### [GIVEN RECORDS]

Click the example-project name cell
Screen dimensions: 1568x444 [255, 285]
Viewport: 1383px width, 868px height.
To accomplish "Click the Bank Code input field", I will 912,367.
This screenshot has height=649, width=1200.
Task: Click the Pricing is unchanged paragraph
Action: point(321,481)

### [AIM OF THE EXERCISE]
Each line above must be retyped exactly in the response.

### [WRITTEN ANSWER]
Click the example-project name cell
Screen dimensions: 1568x444 [255, 285]
Viewport: 1383px width, 868px height.
To accomplish "Click the Bank Code input field", I will 912,367.
This screenshot has height=649, width=1200.
Task: Click the Pricing is unchanged paragraph
Action: point(321,481)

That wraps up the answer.